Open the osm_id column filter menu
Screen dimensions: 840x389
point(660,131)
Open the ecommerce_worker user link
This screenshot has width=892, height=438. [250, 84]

:::::

#### TASK DESCRIPTION:
Reproduce the records word for word.

#### SOLUTION TO THIS EXERCISE:
Open the osm_id column filter menu
Screen dimensions: 840x389
point(660,131)
Open the ecommerce_worker user link
This screenshot has width=892, height=438. [250, 84]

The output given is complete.